# Accessing Dataflows in Ascend from Python

This notebook demonstrates how to use the 
[Ascend SDK for Python](https://github.com/ascend-io/ascend-python-sdk) to access Dataflows, their components, and the data they produce.

## Configuration

> If you are not already an Ascend user you can [Request a Free Trial](https://www.ascend.io/get-started/)

This notebook will connect to your Ascend environment via a Web API using a Service Account you create for in the Ascend UI.

If you are using the `trial.ascend.io` environment, you will not be able to create a Service Account for the 
Data Service **Getting Started with Ascend**, so change `DATA_SERVICE` to the `id` of your Data Service.
You may want to [import the `Tutorial` Dataflow](https://developer.ascend.io/docs/exporting-importing) in your Data Service first so that you can follow along with the examples here.

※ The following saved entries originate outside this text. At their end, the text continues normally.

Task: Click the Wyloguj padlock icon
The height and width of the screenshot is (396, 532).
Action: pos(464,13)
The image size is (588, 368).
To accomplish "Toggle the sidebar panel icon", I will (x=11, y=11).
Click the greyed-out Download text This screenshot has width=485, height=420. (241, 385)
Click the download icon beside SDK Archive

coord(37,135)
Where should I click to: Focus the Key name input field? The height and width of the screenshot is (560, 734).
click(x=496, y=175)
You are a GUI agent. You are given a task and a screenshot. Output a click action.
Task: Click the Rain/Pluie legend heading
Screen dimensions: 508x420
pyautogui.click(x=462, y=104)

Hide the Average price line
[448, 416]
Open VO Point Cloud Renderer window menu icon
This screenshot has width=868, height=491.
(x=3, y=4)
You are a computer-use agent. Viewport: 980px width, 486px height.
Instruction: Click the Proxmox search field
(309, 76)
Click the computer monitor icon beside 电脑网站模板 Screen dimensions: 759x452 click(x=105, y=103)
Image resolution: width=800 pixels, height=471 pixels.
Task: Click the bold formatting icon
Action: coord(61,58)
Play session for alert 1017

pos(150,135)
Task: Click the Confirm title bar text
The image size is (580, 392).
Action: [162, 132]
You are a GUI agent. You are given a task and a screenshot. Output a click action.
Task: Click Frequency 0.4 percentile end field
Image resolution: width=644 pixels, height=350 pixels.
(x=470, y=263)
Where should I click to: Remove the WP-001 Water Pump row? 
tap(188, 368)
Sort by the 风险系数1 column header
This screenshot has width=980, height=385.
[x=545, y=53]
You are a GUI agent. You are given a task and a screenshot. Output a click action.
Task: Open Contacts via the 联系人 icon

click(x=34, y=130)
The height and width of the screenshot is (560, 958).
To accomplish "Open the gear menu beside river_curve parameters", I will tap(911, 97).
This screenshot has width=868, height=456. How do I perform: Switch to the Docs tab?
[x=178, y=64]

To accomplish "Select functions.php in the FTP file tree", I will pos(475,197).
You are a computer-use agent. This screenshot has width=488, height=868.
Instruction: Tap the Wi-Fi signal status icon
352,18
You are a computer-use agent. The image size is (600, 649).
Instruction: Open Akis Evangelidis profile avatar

If you are not on `trial.ascend.io`, change `host` to the hostname of your Ascend environment,
and (optionally) modify the `profile` under which your credentials are stored.


In [1]:
host = "trial.ascend.io"
profile = "trial"
DATA_SERVICE = 'Getting_Started_with_Ascend'

## Credentials

To run this notebook, access Data Feeds from Python, you will need

  * a Service Account with `READ ONLY` permission
  * an Access Key ID and Secret for that Service Account

You can create these in the Ascend UI by going to **Data Service > Service Accounts**.
If you are using `trial.ascend.io`, create the Service Account in your own Data Service.
Otherwise, select the Data Service **Getting Started with Ascend** and create a Service Account there.

Access Keys should not be stored in a notebook. 
Instead, this notebook will look for them in `~/.ascend/credentials` on the machine where your Jupyter server is running.
Your `~/.ascend/credentials` file should look like this (substitute your Ascend Access Key ID and Secret Access Key):
```
[trial]
ascend_access_key_id=Y0URACC355K3Y1D
ascend_secret_access_key=yourSecret!AccessKeyisthelong1
```

Once you have a `credentials` file, you can read it with `configparser` and
create a `Client` to connect to the host using your credentials.

In [2]:
from ascend.client import Client
import configparser
import os


config = configparser.ConfigParser()
config.read(os.path.expanduser("~/.ascend/credentials"))

access_id = config.get(profile, "ascend_access_key_id")
secret_key = config.get(profile, "ascend_secret_access_key")

A = Client(host, access_id, secret_key)
A

<ascend.client.Client at 0x10eea0110>

## Connect to a Data Service

Use `get_data_service` to connect to a Data Service.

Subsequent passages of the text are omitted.